Text section -
──────
Quote of the Day:
“Younger women know a female will become president in their lifetime; many of them don’t think it has to be or even should be Hillary.”
–John Fund quoting an unidentified guest at the White House Correspondents’ Dinner
I am not a fan of identity politics, but if I were, right about now I’d be asking: Is Mrs. Clinton the most suitable candidate for the honor of being the nation’s first female president.
With women making up half the population, is it just possible that there are other possibilities, if not in 2016 in 2020?
There is an intense cynicism about Mrs. Clinton running as the hope of women after she has tamped down any chance that a woman will challenge her for her party’s nomination. There is also a cynicism about the ethics of the Clintons and their traditional way of combating accusations of ethical lapses (which is smearing other people, currently Clinton Cash author Peter Schweizer). Bret Stephens captures the breathtaking cynicism of Camp Clinton this and wonders if it will spread to the rest of the country this morning in the Wall Street Journal.
Stephens writes:
Recently I wrote a column about Hillary Clinton’s method of lying: bald deceit sold to liberals with a wink-and-nod as the price of advancing a progressive agenda in this bigoted country of ours. Several readers wrote me to object that the mendacity I ascribed to Mrs. Clinton applied equally to Republicans.
Maybe. But what was striking about these critics is that none of them bothered to rebut the point that Mrs. Clinton is a habitual liar who treats truthfulness in politics the way a calorie-counting diner might treat hollandaise sauce on steak: to be kept strictly on the side or dribbled on in measured doses. Her lying has become as much a given in the liberal mind as Bill Clinton’s womanizing: He does his thing, she does hers.
──────
Supplied data -

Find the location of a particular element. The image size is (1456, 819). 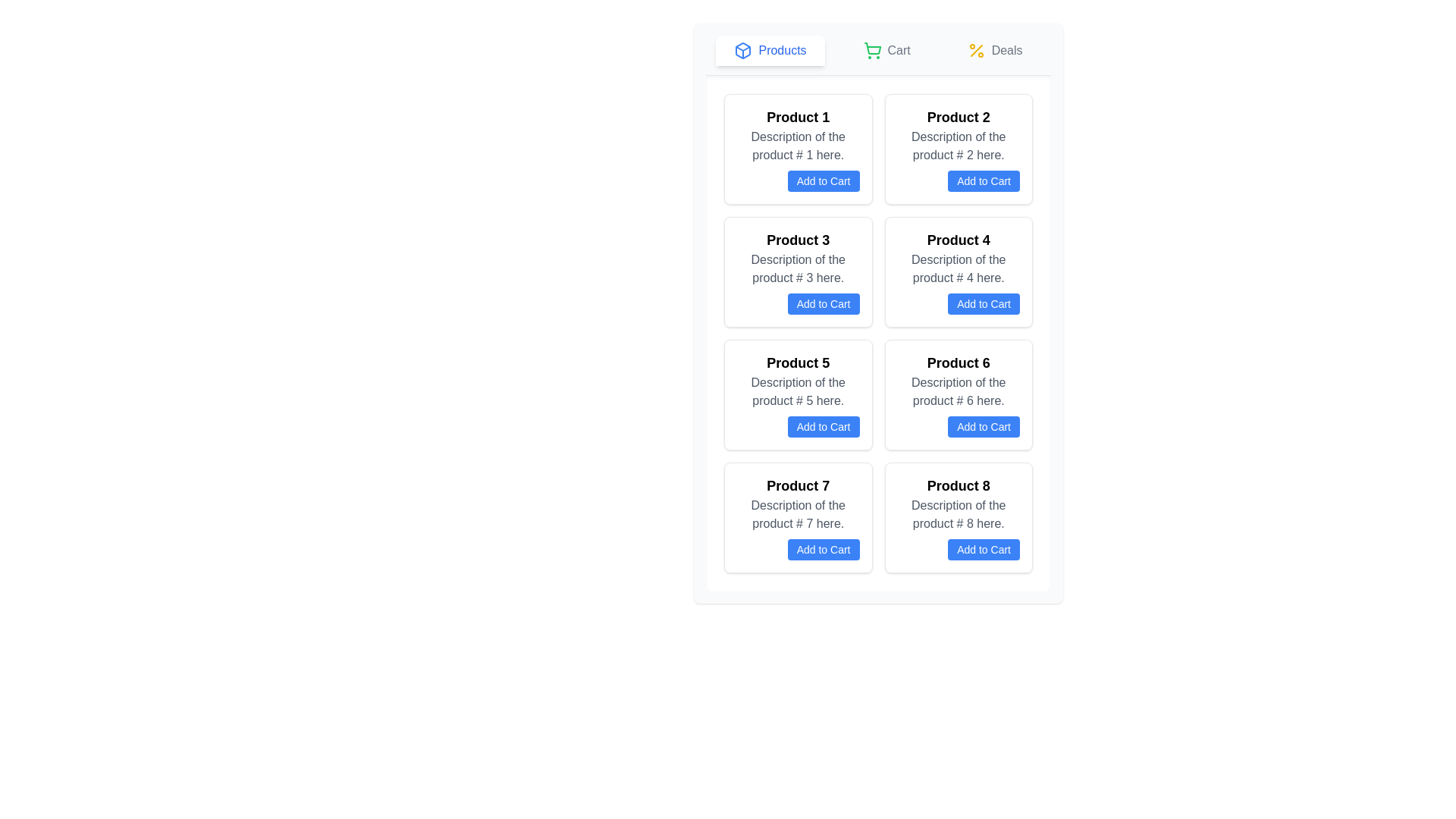

the button located in the second column of the grid layout under the description of Product 2 is located at coordinates (984, 180). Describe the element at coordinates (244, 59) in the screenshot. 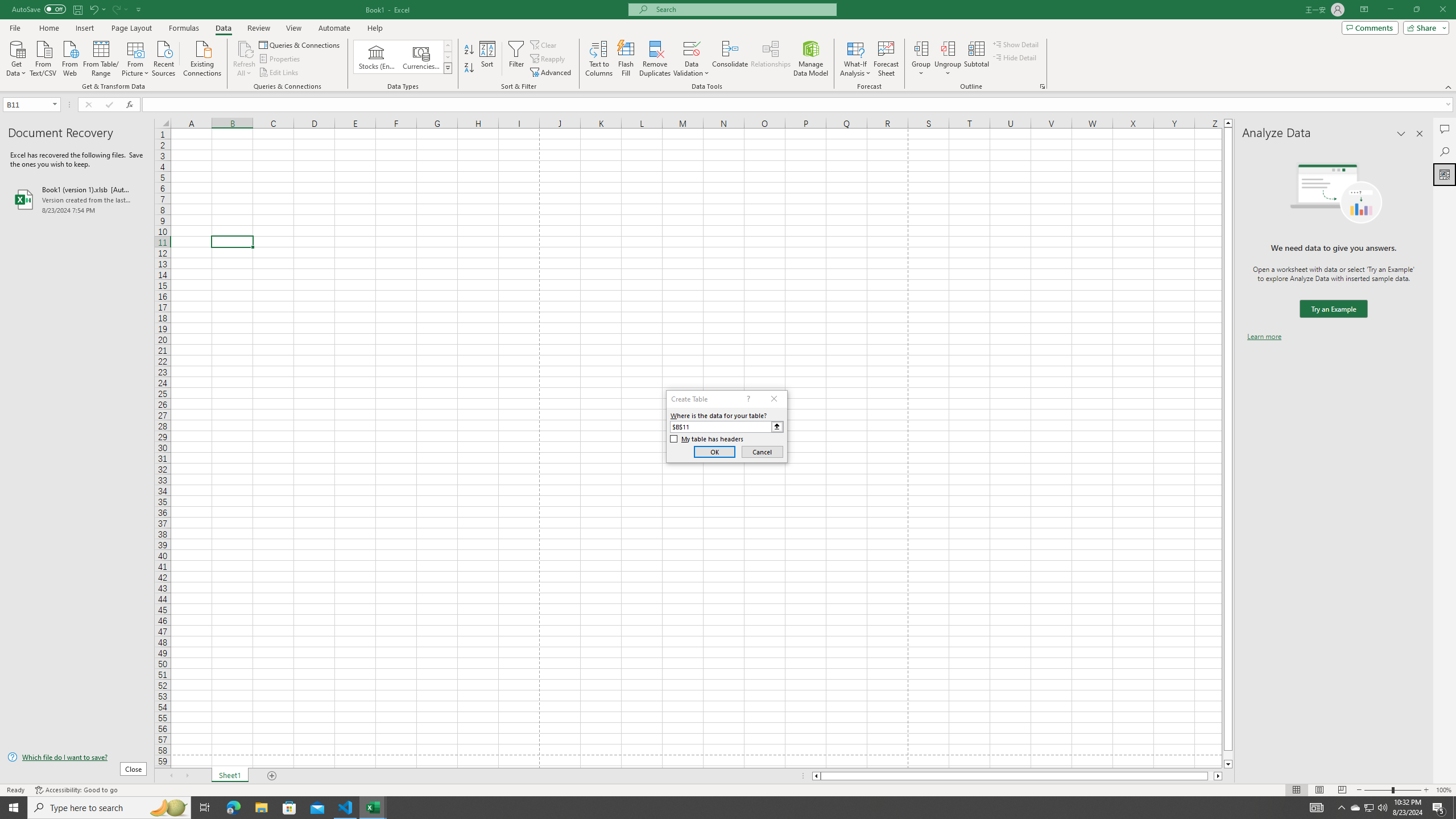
──────
Tasks to perform -
A - Answer these three questions from the Clinton commentary:
(i) Whom is John Fund quoting in the quote of the day?
(ii) Which author does the text say the Clintons are currently smearing?
(iii) In which newspaper does Bret Stephens's piece appear?
B - Can you transcribe the Clinton commentary from "Maybe. But what" up to and including "she does hers."?
Rely on the Clinton commentary alone, not the data.

Solutions below -
A -
(i) An unidentified guest at the White House Correspondents' Dinner.
(ii) Peter Schweizer, author of Clinton Cash.
(iii) The Wall Street Journal.

B -
Maybe. But what was striking about these critics is that none of them bothered to rebut the point that Mrs. Clinton is a habitual liar who treats truthfulness in politics the way a calorie-counting diner might treat hollandaise sauce on steak: to be kept strictly on the side or dribbled on in measured doses. Her lying has become as much a given in the liberal mind as Bill Clinton’s womanizing: He does his thing, she does hers.